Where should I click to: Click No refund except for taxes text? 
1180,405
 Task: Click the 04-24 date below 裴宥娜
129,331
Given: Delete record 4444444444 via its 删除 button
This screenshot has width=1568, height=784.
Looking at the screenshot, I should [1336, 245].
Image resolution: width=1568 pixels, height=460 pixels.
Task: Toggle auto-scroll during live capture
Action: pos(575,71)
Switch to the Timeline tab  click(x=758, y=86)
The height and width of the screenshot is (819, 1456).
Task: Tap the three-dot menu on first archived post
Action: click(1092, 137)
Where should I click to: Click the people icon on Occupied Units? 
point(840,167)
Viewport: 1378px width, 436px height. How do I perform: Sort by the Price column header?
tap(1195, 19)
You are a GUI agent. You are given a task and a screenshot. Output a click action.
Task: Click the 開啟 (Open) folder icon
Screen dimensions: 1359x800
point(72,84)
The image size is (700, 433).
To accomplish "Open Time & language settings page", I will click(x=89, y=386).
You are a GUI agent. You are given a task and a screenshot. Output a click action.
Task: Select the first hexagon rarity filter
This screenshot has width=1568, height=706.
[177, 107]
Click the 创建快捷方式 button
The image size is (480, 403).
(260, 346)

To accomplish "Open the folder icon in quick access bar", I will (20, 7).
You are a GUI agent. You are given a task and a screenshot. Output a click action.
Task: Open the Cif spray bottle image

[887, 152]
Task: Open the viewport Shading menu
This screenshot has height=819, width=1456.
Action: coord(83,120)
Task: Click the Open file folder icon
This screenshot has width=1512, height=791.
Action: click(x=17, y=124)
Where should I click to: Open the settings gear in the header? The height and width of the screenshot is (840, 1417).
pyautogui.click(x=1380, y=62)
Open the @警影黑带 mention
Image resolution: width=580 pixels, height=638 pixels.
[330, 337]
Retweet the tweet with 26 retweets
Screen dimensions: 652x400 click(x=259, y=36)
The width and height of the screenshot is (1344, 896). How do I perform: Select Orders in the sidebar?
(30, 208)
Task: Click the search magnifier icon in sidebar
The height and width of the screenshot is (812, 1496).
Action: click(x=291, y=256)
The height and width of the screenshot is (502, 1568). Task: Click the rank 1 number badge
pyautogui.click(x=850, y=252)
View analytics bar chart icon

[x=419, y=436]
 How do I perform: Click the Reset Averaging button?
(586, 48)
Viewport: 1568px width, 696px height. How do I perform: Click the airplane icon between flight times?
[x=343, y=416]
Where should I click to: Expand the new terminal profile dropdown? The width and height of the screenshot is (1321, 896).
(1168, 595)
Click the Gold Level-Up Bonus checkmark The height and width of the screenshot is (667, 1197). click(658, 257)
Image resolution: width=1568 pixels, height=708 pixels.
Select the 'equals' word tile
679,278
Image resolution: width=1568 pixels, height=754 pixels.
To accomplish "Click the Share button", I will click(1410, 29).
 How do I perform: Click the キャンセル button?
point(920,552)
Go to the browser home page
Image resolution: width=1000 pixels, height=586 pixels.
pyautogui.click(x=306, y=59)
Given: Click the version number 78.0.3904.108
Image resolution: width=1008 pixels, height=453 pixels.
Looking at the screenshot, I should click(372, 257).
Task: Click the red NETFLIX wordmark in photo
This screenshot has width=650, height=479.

* * * * * * * * *

_WORK TO DO_. Put every line of the listing above into a Markdown table with the columns Row and Line, numbering the rows in order and leaving out blank lines.

_RESPONSE FOR THIS EXERCISE_.
| Row | Line |
|---|---|
| 1 | Where should I click to: Click No refund except for taxes text?  |
| 2 | 1180,405 |
| 3 |  Task: Click the 04-24 date below 裴宥娜 |
| 4 | 129,331 |
| 5 | Given: Delete record 4444444444 via its 删除 button |
| 6 | This screenshot has width=1568, height=784. |
| 7 | Looking at the screenshot, I should [1336, 245]. |
| 8 | Image resolution: width=1568 pixels, height=460 pixels. |
| 9 | Task: Toggle auto-scroll during live capture |
| 10 | Action: pos(575,71) |
| 11 | Switch to the Timeline tab  click(x=758, y=86) |
| 12 | The height and width of the screenshot is (819, 1456). |
| 13 | Task: Tap the three-dot menu on first archived post |
| 14 | Action: click(1092, 137) |
| 15 | Where should I click to: Click the people icon on Occupied Units?  |
| 16 | point(840,167) |
| 17 | Viewport: 1378px width, 436px height. How do I perform: Sort by the Price column header? |
| 18 | tap(1195, 19) |
| 19 | You are a GUI agent. You are given a task and a screenshot. Output a click action. |
| 20 | Task: Click the 開啟 (Open) folder icon |
| 21 | Screen dimensions: 1359x800 |
| 22 | point(72,84) |
| 23 | The image size is (700, 433). |
| 24 | To accomplish "Open Time & language settings page", I will click(x=89, y=386). |
| 25 | You are a GUI agent. You are given a task and a screenshot. Output a click action. |
| 26 | Task: Select the first hexagon rarity filter |
| 27 | This screenshot has width=1568, height=706. |
| 28 | [177, 107] |
| 29 | Click the 创建快捷方式 button |
| 30 | The image size is (480, 403). |
| 31 | (260, 346) |
| 32 | To accomplish "Open the folder icon in quick access bar", I will (20, 7). |
| 33 | You are a GUI agent. You are given a task and a screenshot. Output a click action. |
| 34 | Task: Open the Cif spray bottle image |
| 35 | [887, 152] |
| 36 | Task: Open the viewport Shading menu |
| 37 | This screenshot has height=819, width=1456. |
| 38 | Action: coord(83,120) |
| 39 | Task: Click the Open file folder icon |
| 40 | This screenshot has width=1512, height=791. |
| 41 | Action: click(x=17, y=124) |
| 42 | Where should I click to: Open the settings gear in the header? The height and width of the screenshot is (840, 1417). |
| 43 | pyautogui.click(x=1380, y=62) |
| 44 | Open the @警影黑带 mention |
| 45 | Image resolution: width=580 pixels, height=638 pixels. |
| 46 | [330, 337] |
| 47 | Retweet the tweet with 26 retweets |
| 48 | Screen dimensions: 652x400 click(x=259, y=36) |
| 49 | The width and height of the screenshot is (1344, 896). How do I perform: Select Orders in the sidebar? |
| 50 | (30, 208) |
| 51 | Task: Click the search magnifier icon in sidebar |
| 52 | The height and width of the screenshot is (812, 1496). |
| 53 | Action: click(x=291, y=256) |
| 54 | The height and width of the screenshot is (502, 1568). Task: Click the rank 1 number badge |
| 55 | pyautogui.click(x=850, y=252) |
| 56 | View analytics bar chart icon |
| 57 | [x=419, y=436] |
| 58 |  How do I perform: Click the Reset Averaging button? |
| 59 | (586, 48) |
| 60 | Viewport: 1568px width, 696px height. How do I perform: Click the airplane icon between flight times? |
| 61 | [x=343, y=416] |
| 62 | Where should I click to: Expand the new terminal profile dropdown? The width and height of the screenshot is (1321, 896). |
| 63 | (1168, 595) |
| 64 | Click the Gold Level-Up Bonus checkmark The height and width of the screenshot is (667, 1197). click(658, 257) |
| 65 | Image resolution: width=1568 pixels, height=708 pixels. |
| 66 | Select the 'equals' word tile |
| 67 | 679,278 |
| 68 | Image resolution: width=1568 pixels, height=754 pixels. |
| 69 | To accomplish "Click the Share button", I will click(1410, 29). |
| 70 |  How do I perform: Click the キャンセル button? |
| 71 | point(920,552) |
| 72 | Go to the browser home page |
| 73 | Image resolution: width=1000 pixels, height=586 pixels. |
| 74 | pyautogui.click(x=306, y=59) |
| 75 | Given: Click the version number 78.0.3904.108 |
| 76 | Image resolution: width=1008 pixels, height=453 pixels. |
| 77 | Looking at the screenshot, I should click(372, 257). |
| 78 | Task: Click the red NETFLIX wordmark in photo |
| 79 | This screenshot has width=650, height=479. |